Ischemia Time (Aortic Cross-Clamp Time)

Our study revealed a two-fold greater mortality risk in subjects with ischemia time more than 60 min as opposed to those with lower ischemia time (RR 1.9, 95% CI: 1.04−3.44, p = 0.032), similar to that described by Ruggieri et al in their multicenter prospective study conducted with patients undergoing CABG.1 In this research, the graft or ischemia time was more than 60 min in 38.3% and more than 75 min in 20.9%, showing that the adjusted mortality risk after 30 days was higher for PC >75 min (p = 0.002, OR 3.479; 95% CI: 1.609–7.520); likewise, a higher connection to early mortality was observed. Similarly, patients with left ventricular ejection fraction (LVEF) <40% showed a higher correlation with mortality,28 as reported by Doenst et al, who reported that patients with low LVEF had higher mortality rates than patients with standard values.29

Perioperative myocardial damage is considered a fundamental determinant in individuals undergoing cardiac surgery. Prolonged aortic cross-clamp time (XCT) is associated with myocardial enzyme release in response to ischemia, leading to several adverse events. This prolonged XCT is usually associated with prolonged cardiopulmonary bypass (CPB), which worsens the prognosis. Additionally, a prolonged XCT could lead to the need to use inotropes longer, increased in-hospital/30 days mortality, need for IABP support, prolonged stay in intensive care, presence of arrhythmias such as atrial fibrillation, and use of extracorporeal membrane oxygenation.26

Inotrope Use

The study’s final model showed that intra-operative inotrope use is linked to in-hospital mortality in CABG patients, which is congruent with the findings of Yamazki et al, who looked at vasoactive-inotropic scores (VIS), which define how much circulatory support is needed. They developed a multivariate logistic regression analysis to determine the association between VIS and unfavorable clinical outcomes, evidencing a correlation between high VIS at the end of surgery and higher morbidity and mortality rates (adjusted odds ratio [OR] 4.87, 95% CI: 1.51–4.07, p = 0.007).30

Several studies suggest that inotropic drugs worsen ischemia, which is why they should be used cautiously.

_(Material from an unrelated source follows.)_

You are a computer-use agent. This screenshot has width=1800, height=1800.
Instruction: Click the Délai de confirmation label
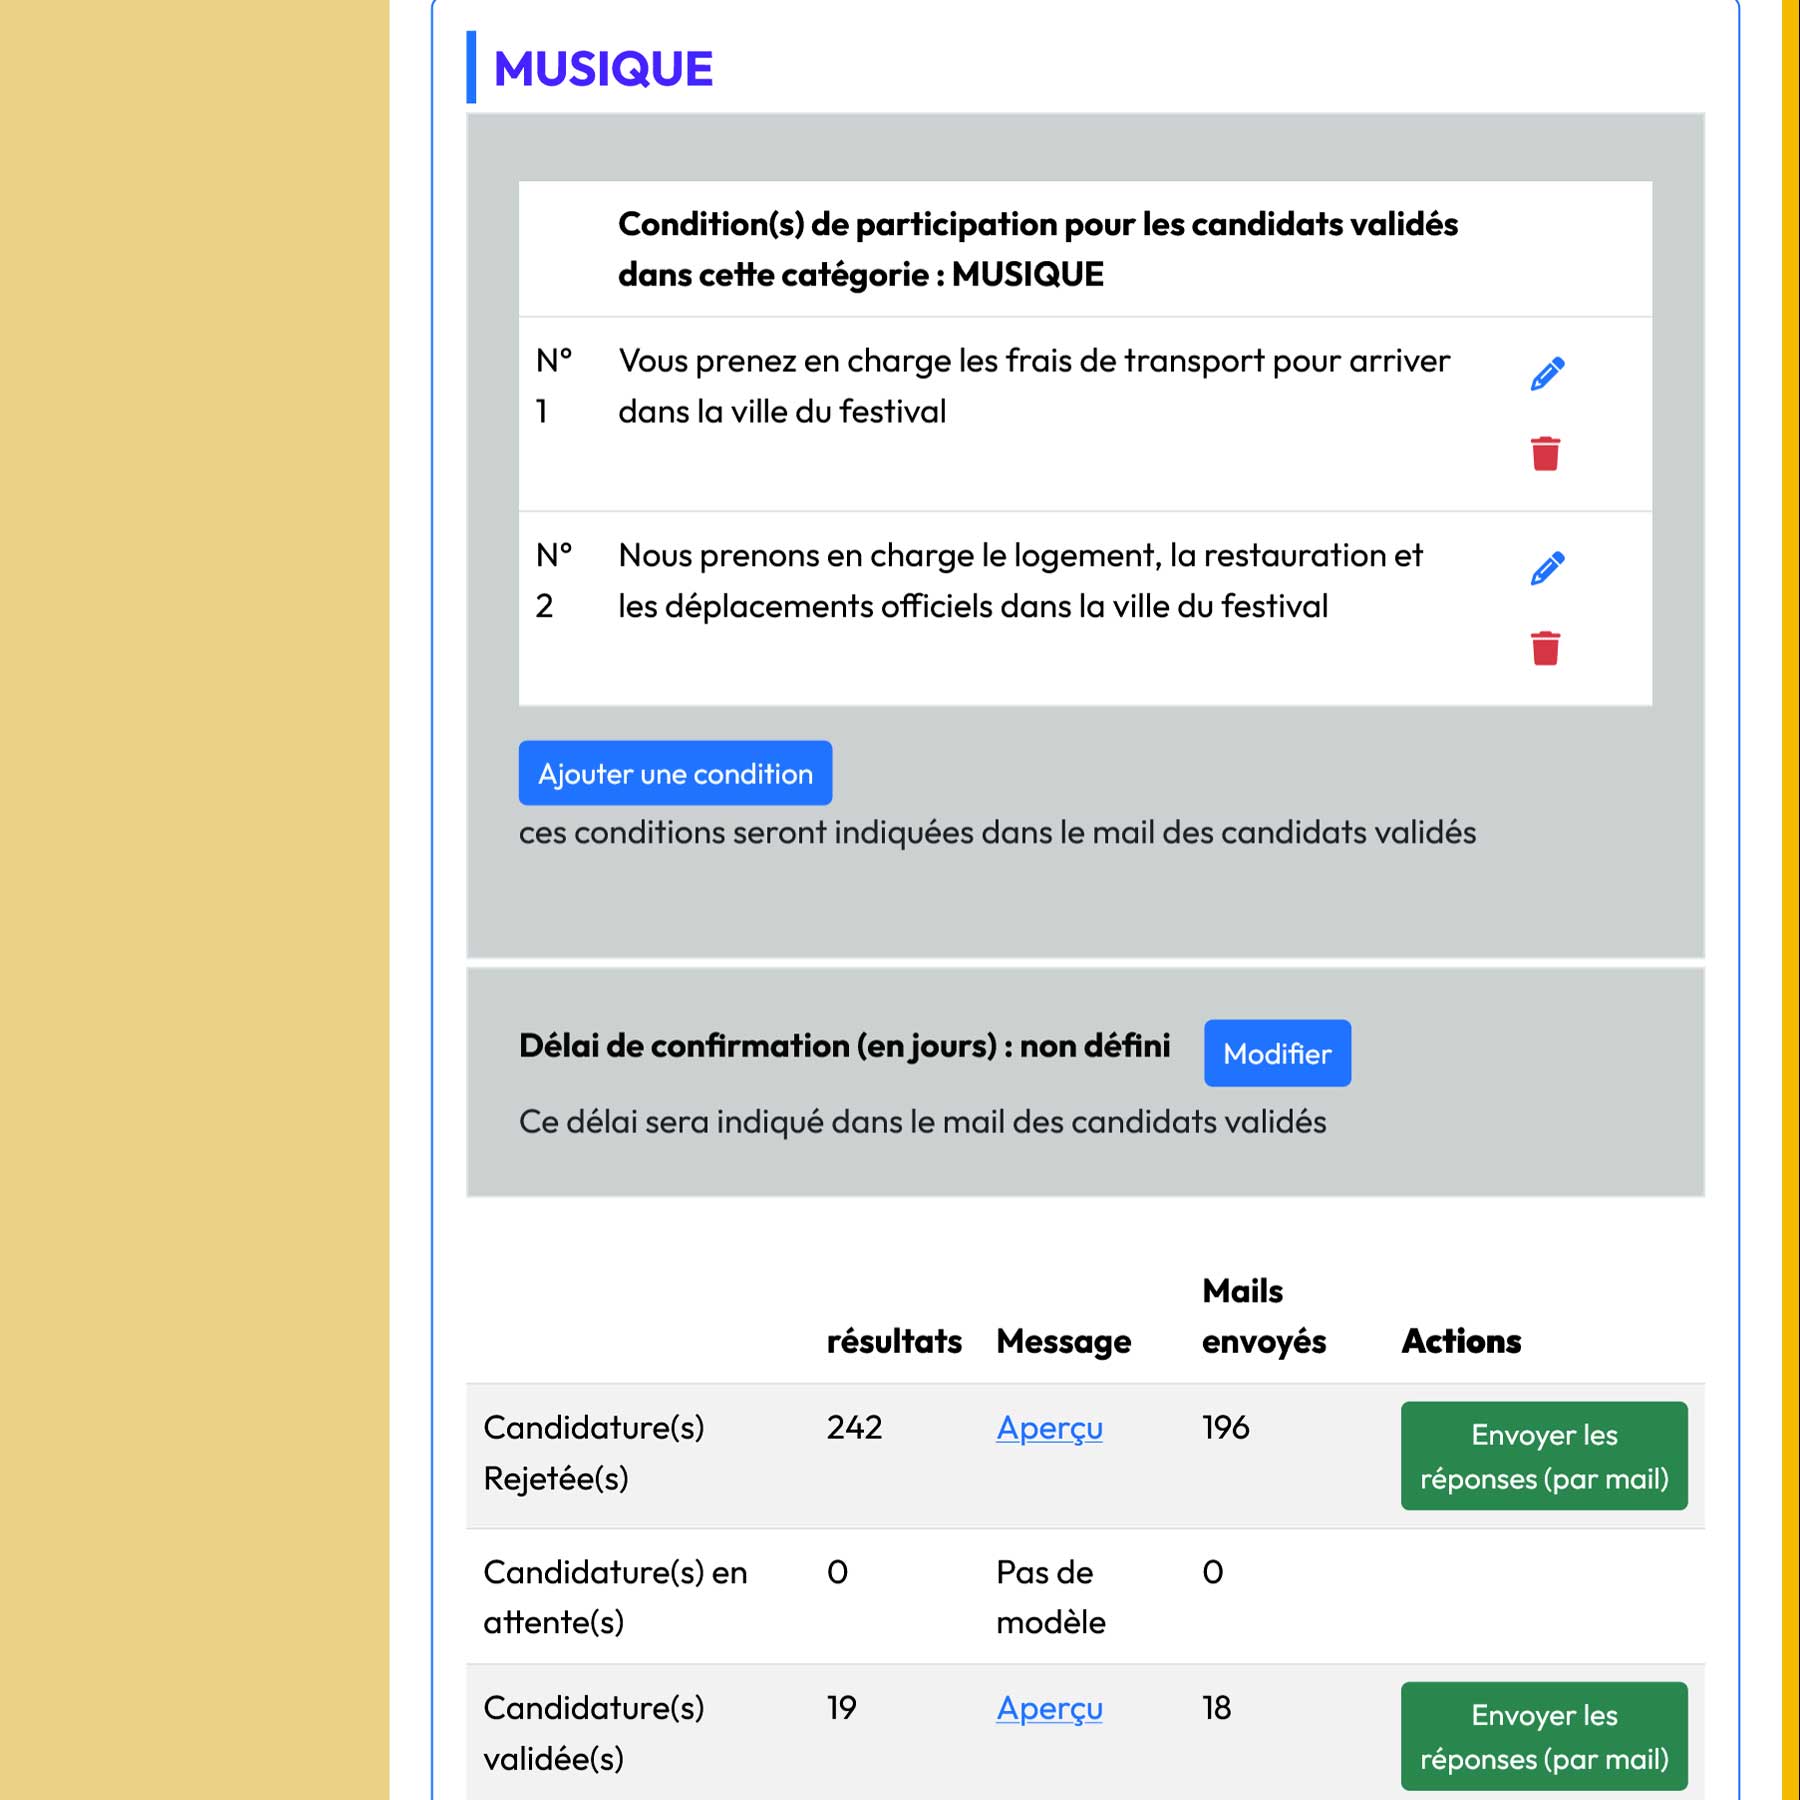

Finally, we can state that the ScvO2 is a simple and easy-to-use instrument assessed upon ICU admission and allows us to detect the mortality risk of persons undergoing CABG and associated complications, making it a useful prognostic factor in predicting survival in this group of patients. Subsequently, early therapeutic actions could be carried out to impact the outcomes favorably.

Study Limitations and Strengths

A strength of this study is that the researchers collected and processed the database, reducing the likelihood of information bias, and the current international classifications were followed, as well as those suggested by other publications on CABG patients. Finally, this study is one of the few to evaluate the association between ScvO2 and mortality in subjects undergoing isolated CABG. One of this study’s limitations is the measurement of the lactate variable, which is useful as well as venous oxygen saturation for the detection of patients with a high risk of mortality, which was not used in this study. Based on the results derived in this study, further multicenter research should be conducted in Colombia and Latin America to boost the study goals with a sample size big enough to involve more variables and further evaluate ScvO2 as a predictor of clinical outcomes in subjects undergoing CABG.

Conclusion

Summarily, it could be said that patients undergoing CABG indicate a positive correlation between ScvO2 <60% and in-hospital mortality, which was adjusted for age <75, SES, KCF, and angina as preoperative variables; and ischemia time <60 min, and inotrope use as intra-operative variables. The primary mortality causes are cardiogenic shock, sepsis, and postsurgical bleeding.

Acknowledgments

To the research and education department of Clínica de Occidente, which allowed for the performance of the study. This research has been funded by Dirección General de Investigaciones of Universidad Santiago de Cali under call No. 02-2023.

Disclosure

The authors report no conflicts of interest in this work.